TÂCHE DEMANDÉE ▸
Rédigez la suite du récit sur le poste de Leindünne et son ravitaillement, en reprenant après sa dernière phrase.

TEXTE FOURNI ▸
**********

Après Leindünne, la route bifurque vers Batang et Atentze. D’après les soldats chinois qui ont voyagé dans cette direction, en quatre jours on peut aller à Atentze, et en un mois d’Atentze à Yunnan-fou. Mais la route, très montueuse, aurait des passes innombrables et si difficiles, que seuls des piétons ou porteurs pourraient l’utiliser, et des yaks ou d’autres bêtes de somme ne pourraient passer par là. Toujours d’après les soldats, on ferait beaucoup de commerce dans cette région. Les missionnaires français l’ont en partie visitée et nous renvoyons aux travaux des pères Desgodins et Biet les personnes désireuses de connaître ce coin de l’Asie.

Bien que les vallons soient cultivés avec soin, les récoltes ne sont pas suffisantes pour nourrir le poste de Leindünne, car il va chercher ses provisions à Atentze. C’est à ce marché que les soldats achètent leurs légumes secs et leur riz. Ils élèvent des poules qui leur pondent des œufs, et des porcs qu’ils tuent quand ils sont gras. Bien qu’ils n’habitent qu’à deux jours de Batang, ils ne s’y fournissent de rien, le prix des choses étant très élevé dans cette ville ; mais c’est là qu’habite le liang-tay, l’homme aux onces d’argent, le trésorier-payeur, et lorsque la fin du mois est proche, le poste détache un des siens afin d’aller recevoir la solde. Ce courrier a la consigne de revenir très vite, « car un retard serait grave, me dit le caporal : il faudrait alors acheter à crédit ».

**********

DONNÉES FOURNIES ▸

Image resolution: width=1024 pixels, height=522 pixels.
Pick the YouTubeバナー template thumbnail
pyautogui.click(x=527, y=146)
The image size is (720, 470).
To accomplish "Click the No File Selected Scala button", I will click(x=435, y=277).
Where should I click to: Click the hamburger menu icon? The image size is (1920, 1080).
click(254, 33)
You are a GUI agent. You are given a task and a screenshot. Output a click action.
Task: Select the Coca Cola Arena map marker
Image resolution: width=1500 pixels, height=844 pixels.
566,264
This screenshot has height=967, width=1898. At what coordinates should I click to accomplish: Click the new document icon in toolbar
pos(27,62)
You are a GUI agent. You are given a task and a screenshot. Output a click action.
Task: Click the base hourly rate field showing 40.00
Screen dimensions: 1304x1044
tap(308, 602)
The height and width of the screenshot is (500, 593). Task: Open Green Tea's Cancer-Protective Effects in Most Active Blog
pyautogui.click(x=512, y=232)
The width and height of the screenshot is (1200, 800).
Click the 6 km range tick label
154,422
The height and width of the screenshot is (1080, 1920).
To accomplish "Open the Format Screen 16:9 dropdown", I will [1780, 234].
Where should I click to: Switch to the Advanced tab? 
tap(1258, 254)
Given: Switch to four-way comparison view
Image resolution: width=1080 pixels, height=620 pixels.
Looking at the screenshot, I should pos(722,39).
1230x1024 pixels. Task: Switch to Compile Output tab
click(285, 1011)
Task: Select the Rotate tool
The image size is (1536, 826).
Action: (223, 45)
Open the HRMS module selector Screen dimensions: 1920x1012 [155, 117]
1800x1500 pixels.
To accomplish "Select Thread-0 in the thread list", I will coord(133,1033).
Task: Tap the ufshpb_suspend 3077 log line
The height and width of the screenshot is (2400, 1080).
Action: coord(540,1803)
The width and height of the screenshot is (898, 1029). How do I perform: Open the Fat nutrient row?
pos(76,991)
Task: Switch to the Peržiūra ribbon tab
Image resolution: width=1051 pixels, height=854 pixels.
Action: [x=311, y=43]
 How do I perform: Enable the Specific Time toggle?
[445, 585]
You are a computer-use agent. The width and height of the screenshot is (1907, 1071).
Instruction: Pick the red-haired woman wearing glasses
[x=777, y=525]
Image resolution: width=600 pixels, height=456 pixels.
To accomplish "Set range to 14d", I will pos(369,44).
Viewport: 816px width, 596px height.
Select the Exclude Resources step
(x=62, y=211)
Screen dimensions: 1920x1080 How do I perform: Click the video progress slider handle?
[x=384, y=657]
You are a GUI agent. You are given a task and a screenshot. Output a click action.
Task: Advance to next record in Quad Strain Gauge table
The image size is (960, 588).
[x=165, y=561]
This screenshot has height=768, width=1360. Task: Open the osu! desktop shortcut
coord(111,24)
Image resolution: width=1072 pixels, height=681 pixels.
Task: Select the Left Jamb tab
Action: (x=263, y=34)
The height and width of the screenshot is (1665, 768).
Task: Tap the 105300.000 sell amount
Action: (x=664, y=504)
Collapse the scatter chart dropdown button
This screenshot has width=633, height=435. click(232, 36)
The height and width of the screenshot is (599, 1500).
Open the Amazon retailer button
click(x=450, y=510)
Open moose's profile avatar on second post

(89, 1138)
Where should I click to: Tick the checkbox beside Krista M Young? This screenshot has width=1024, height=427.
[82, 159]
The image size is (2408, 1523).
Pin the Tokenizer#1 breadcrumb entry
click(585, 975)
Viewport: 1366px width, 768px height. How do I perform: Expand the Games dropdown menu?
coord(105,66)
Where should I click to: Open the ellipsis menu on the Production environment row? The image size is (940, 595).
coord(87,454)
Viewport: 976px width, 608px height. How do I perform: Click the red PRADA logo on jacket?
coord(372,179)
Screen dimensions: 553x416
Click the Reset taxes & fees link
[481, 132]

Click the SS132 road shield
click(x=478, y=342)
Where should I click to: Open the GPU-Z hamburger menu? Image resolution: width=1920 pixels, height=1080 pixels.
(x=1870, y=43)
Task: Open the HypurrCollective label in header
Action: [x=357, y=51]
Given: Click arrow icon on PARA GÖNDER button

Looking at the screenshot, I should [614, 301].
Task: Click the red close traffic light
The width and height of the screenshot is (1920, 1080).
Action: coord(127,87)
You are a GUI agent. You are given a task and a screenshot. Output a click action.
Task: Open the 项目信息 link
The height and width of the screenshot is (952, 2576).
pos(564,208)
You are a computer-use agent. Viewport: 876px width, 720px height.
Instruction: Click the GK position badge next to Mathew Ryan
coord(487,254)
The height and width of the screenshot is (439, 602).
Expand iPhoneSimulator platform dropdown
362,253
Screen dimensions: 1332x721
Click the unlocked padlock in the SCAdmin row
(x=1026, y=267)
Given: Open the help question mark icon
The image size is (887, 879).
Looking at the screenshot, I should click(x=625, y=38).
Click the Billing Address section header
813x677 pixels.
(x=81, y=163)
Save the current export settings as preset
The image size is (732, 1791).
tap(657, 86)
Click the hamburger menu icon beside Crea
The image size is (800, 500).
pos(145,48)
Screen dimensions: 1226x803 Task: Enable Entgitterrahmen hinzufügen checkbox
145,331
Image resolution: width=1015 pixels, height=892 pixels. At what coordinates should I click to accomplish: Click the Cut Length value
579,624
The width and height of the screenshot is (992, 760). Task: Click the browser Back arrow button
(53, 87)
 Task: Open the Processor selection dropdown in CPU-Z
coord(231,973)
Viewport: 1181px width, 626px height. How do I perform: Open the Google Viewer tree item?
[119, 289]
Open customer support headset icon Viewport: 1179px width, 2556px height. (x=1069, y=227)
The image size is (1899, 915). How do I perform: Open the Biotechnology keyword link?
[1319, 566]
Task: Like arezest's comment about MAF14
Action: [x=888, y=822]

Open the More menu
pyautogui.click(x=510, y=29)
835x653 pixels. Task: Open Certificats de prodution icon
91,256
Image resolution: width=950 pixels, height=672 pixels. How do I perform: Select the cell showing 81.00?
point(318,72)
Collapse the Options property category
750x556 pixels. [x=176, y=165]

**********

RÉPONSE ATTENDUE ▸
En passant dans le village de Leindünne nous remarquons une tentative d’ornementation architecturale : d’abord des modillons bien alignés, puis, taillés dans les volets des fenêtres, des dessins plus ou moins géométriques. A en juger par la grande quantité de manis[5] fraîchement peints de couleurs éclatantes qui jalonnent la route, nous sommes en pays de sanctification. Est-ce un sentiment religieux qui pousse des laboureurs mangeant dans leurs champs à prendre d’un commun accord de la terre à la poignée et à la lancer en l’air dès que nous sommes passés ? ou bien avons-nous réellement mauvaise tournure et l’œil jettateur ? Nous ne saurions vous le dire.

[5] Prière gravée.

A cinq kilomètres environ de Leindünne, en passant d’une vallée dans une autre, nous arrivons en haut d’un escarpement ; il domine une lamaserie posée sur un terre-plein, dans la vallée où la route d’Atentze descend vers le sud, le long de la rivière. Une passe de 3.600 mètres, la seconde depuis Leindünne, nous mène à un plateau nu où apparaissent des grès schisteux.

Après une heure et demie de discussions, la population se décide à transporter nos bagages jusqu’au prochain relais, à 3 kilomètres de là. Et alors de nouvelles discussions recommencent, puis nous faisons encore 7 kilomètres par une gorge boisée ; elle serait charmante si la pluie ne tombait pas. Nous arrivons à Kountsetinne, montés sur des chevaux dont les jambes laissent beaucoup à désirer. Nous décidons de passer la nuit dans le caravansérail de l’endroit, appelé kouen-kan en chinois. La malpropreté de l’établissement est telle que nous préférons dresser la tente dans la cour, malgré le mauvais temps.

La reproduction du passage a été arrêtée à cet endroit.